クールで一途な国王様は、純真無垢な侍女を秘蜜に愛でたおす
「本当に、本当にこれですべて終わったのですね……」

こんなにも幸せでいるといつかまた悲劇が起こるのではないか、という不安に駆られてしまう。しかし、ジークはそんな懸念も吹き飛ばすような優しい笑みを浮かべていて、ドキリとアンナの心臓が跳ねた。

「ベアトリクスはもうこの大陸にはいられない。私は彼女に流刑を言い渡した。ここから離れた孤島へレオンにより移送される。あいつにとっては辛い役回りになってしまったが……私は国王として正しいことをしたと思っている」

力強く、そして迷いのないジークの言葉にアンナも頷いた。

ジークはいかなるときも堂々と、そして凛々しくて頼もしい存在だ。ジークを愛してよかったとアンナは心の底からそう思えるのだった。
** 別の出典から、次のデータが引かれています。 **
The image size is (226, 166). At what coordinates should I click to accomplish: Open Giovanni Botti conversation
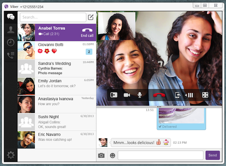[x=57, y=50]
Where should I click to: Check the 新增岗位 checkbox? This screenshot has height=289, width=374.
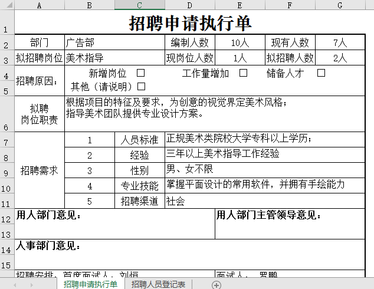(x=141, y=73)
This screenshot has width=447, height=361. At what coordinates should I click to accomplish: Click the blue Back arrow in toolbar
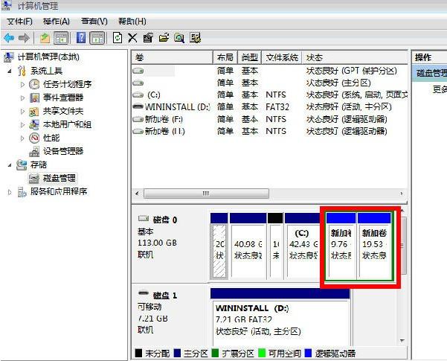[9, 37]
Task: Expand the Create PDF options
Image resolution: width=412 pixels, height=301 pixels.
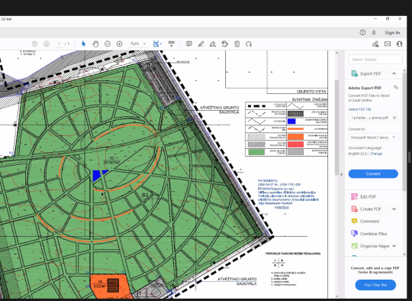Action: click(394, 209)

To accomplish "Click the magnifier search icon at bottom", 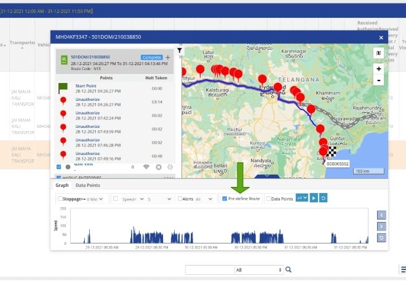I will [x=288, y=269].
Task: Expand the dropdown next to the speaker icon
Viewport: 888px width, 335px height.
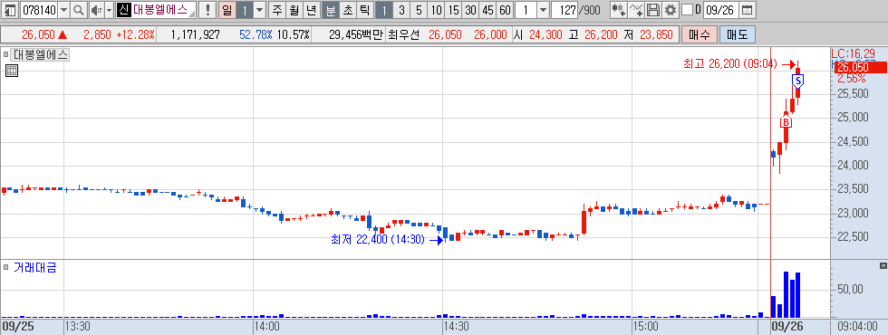Action: click(110, 10)
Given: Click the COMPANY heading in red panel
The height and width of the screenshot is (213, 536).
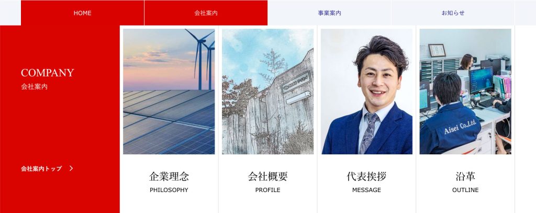Looking at the screenshot, I should pos(48,73).
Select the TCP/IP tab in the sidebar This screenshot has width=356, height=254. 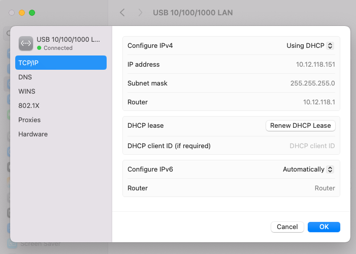tap(60, 63)
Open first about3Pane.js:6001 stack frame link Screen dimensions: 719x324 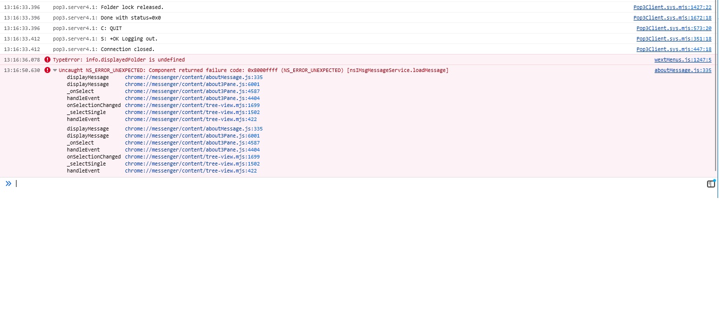tap(192, 84)
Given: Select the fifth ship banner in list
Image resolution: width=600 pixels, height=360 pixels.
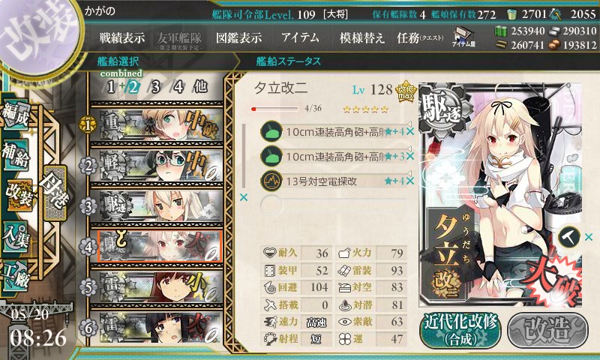Looking at the screenshot, I should tap(157, 287).
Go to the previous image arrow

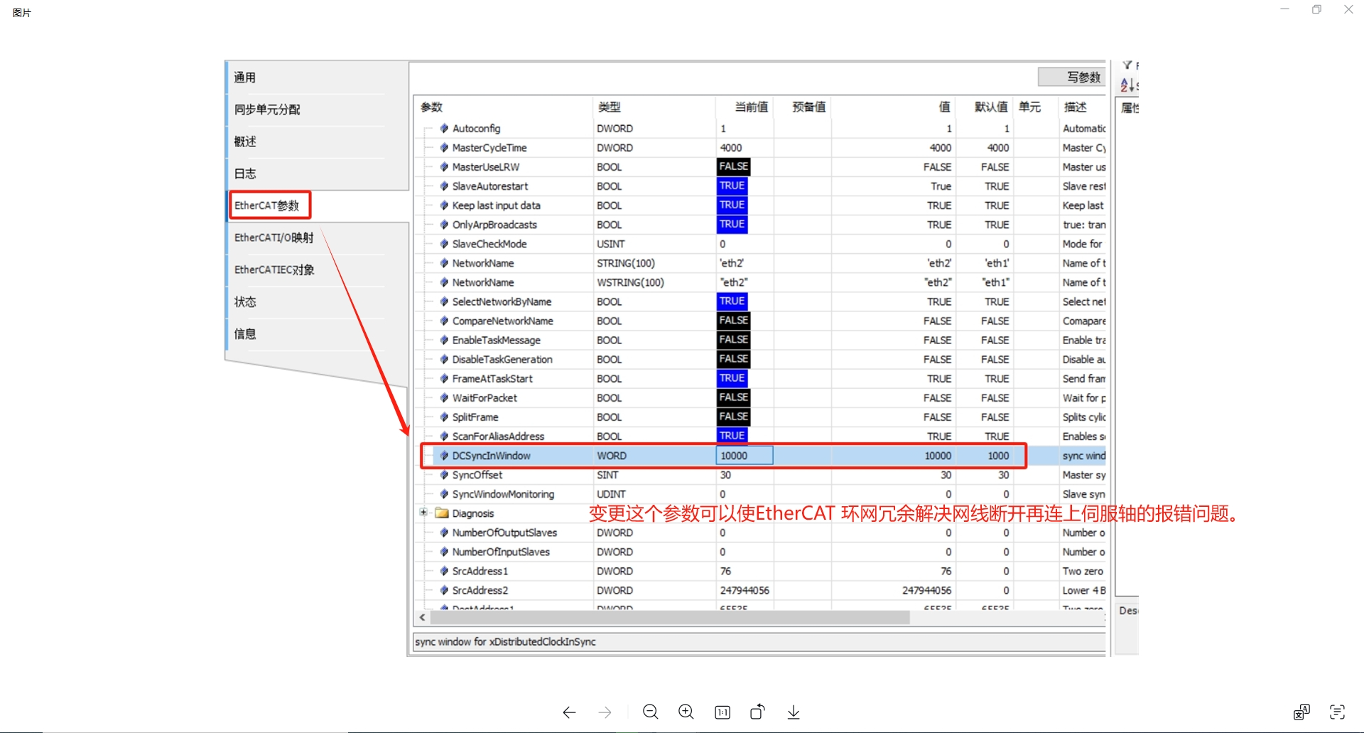pyautogui.click(x=569, y=712)
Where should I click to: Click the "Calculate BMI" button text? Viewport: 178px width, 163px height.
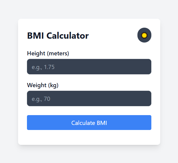tap(89, 123)
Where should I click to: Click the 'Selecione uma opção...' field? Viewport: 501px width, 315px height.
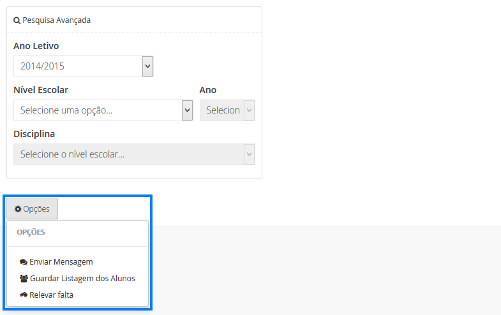tap(97, 110)

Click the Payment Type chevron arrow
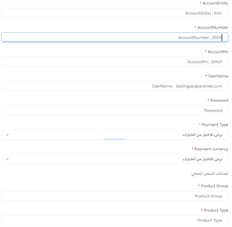8,135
(私、なにを怖がっているのかしら……前に進まなきゃだめね)

「ジーク様、愛しています」

まっすぐな気持ちを言葉にして安心を求めると、腰を抱くジークの腕に力がこめられる。

「何があっても、私の命ある限りお前を守る。これからもずっと、必ずだ。アンナ、愛している」

深く唇を合わせると、舌が絡みついてくる。その濃厚な口づけにアンナの鼓動も高鳴っていった。ふたりは自然とベッドへ雪崩れ込み、アンナは軽く押し倒されるとジークの双眸に見下ろされる。その身体の重みがこの上なく心地いい。

「すまないが、私は部屋に戻るまで我慢できそうにない……逃げるなら今のうちだぞ」

そう言いながらジークはアンナの首筋に唇を這わせ、熱い吐息がかかるとゾクッと身体を震わせた。口を開くと妙な声が出てしまいそうで、アンナはなにも言わずにジークの首に腕を回して口づけた。それが“どこにも逃げたりしない”というアンナの答えだった――。

「……っ、あっ」

衣服を脱がされ、一糸まとわぬ姿になるまで意識がなかったような気がした。医務室に響く淫らな声が自分の声だと気づき、アンナはゆっくりと目を開いた。

今まで誰にも見せたことのない箇所を晒し、アンナの羞恥を煽るようにジークの熱い手が、舌が這う。

「ああ、お前の身体は甘くて、柔らかくて……まるで果実のようだな」

身を捩る間もなく首筋に口づけられ、やんわりと甘噛みされて悶え仰け反ると、ジークは愛おし気にアンナの髪の毛を指で梳き、唇を綻ばせた。

その澄んだ瞳にぼんやりと自分が映っている。ほどよく筋肉のついたジークの逞しい身体に抱かれていると思うと、かっと芯が熱を持つのを感じた。

「お前の肌はいい匂いがするな、ずっと触れていたい……」

「も、もう……わざと私が恥ずかしくなるようなこと言って楽しんでませんか?」

ジークに囁かれる度、羞恥でおかしくなりそうだった。顔のみならず、全身まで真っ赤になって上気している。

「お前、今自分がどんな顔をしているかわかるか?」

「え?」

「困ったような表情をしながら、満更でもなく私の愛撫を求めている色っぽい顔だ」

無意識にそんな顔をしていたなんて、しかもそれを指摘され、アンナはパッと両手で顔を覆った。